2. Own the project. My adviser was there to advise me, challenge me, and help me see further—but the project ultimately had to become mine.
3. Let the work evolve. Some of the most meaningful directions in my PhD came from unexpected challenges: a system not working in the real world, feedback from collaborators, or realizing that a technically elegant solution was not enough. Being open to those moments often leads to stronger and more impactful research.
4. Build your community early. Research can feel individual, but a PhD is not meant to be done alone. Advisors, labmates, collaborators, mentors, and friends all shape the experience. Some of the best ideas come from conversations that happen outside formal meetings.
5. Share before it feels perfect. Do not wait until your work feels completely polished before presenting it, asking for feedback, or explaining it to people outside your area.

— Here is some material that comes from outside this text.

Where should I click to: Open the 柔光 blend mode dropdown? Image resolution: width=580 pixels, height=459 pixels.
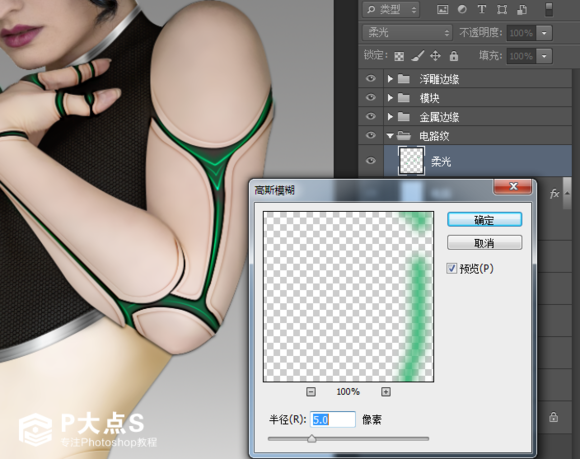coord(407,33)
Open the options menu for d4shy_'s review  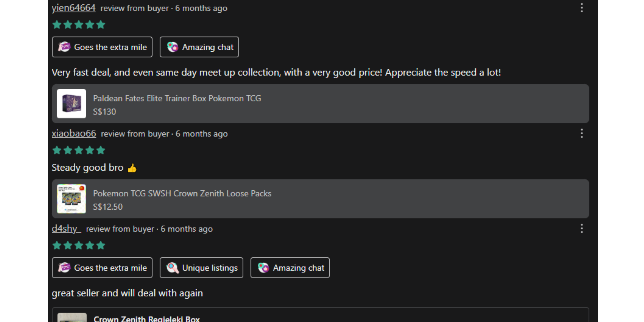click(x=582, y=229)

Learning to communicate your research clearly is part of becoming a strong researcher, and early feedback often makes the work much better.
Beyond research, what experiences during your PhD—teaching, mentoring, internships, conferences, or life outside the lab—were most meaningful to you, and why?
One especially rewarding teaching experience was serving as an instructor for Northwestern’s Computing Everywhere workshops. These sessions were meaningful because they allowed me to make computing accessible and applied, while also connecting students to real-world problems in health, sensing, and machine learning.
Mentoring students was another highlight of my PhD. One particularly meaningful experience was collaborating with Meixi Lu, a student in the Master of Science in Artificial Intelligence program, on a multi-modal AI project at HABits Lab. Our work was accepted and presented at AAAI, where we won the Three-Minute Presentation Contest.
My internships also shaped my PhD experience in important ways. I completed two internships at Dolby Laboratories in the Advanced Technology Group, where I gained valuable industry research experience and learned how advanced sensing, audio, and machine learning technologies are developed in a product-oriented environment. Later, my research scientist internship at Meta Reality Labs Research gave me the opportunity to work on wearable AI and multimodal sensing. These experiences helped me understand how academic research can translate into real-world technology and impact.
What's next?
I am currently a research engineer at Meta Reality Labs in the Health and Wellbeing Technology group, where I work on next-generation wearable technologies. In the short term, I’m excited to continue working at the intersection of multimodal sensing, AI, and wearable computing, especially on systems that can understand human behavior in everyday contexts.
Long term, I hope to contribute to the development of AI technologies that are not only powerful, but also safe, responsible, privacy-preserving, and human-centered. As AI becomes increasingly integrated into everyday life, I believe there is an urgent need to build systems that people can trust and understand. My PhD research on privacy-aware sensing, explainable AI, and real-world wearable systems has shaped how I think about these challenges, and I hope to translate that work into technologies that support people intelligently while respecting privacy, context, and individual needs.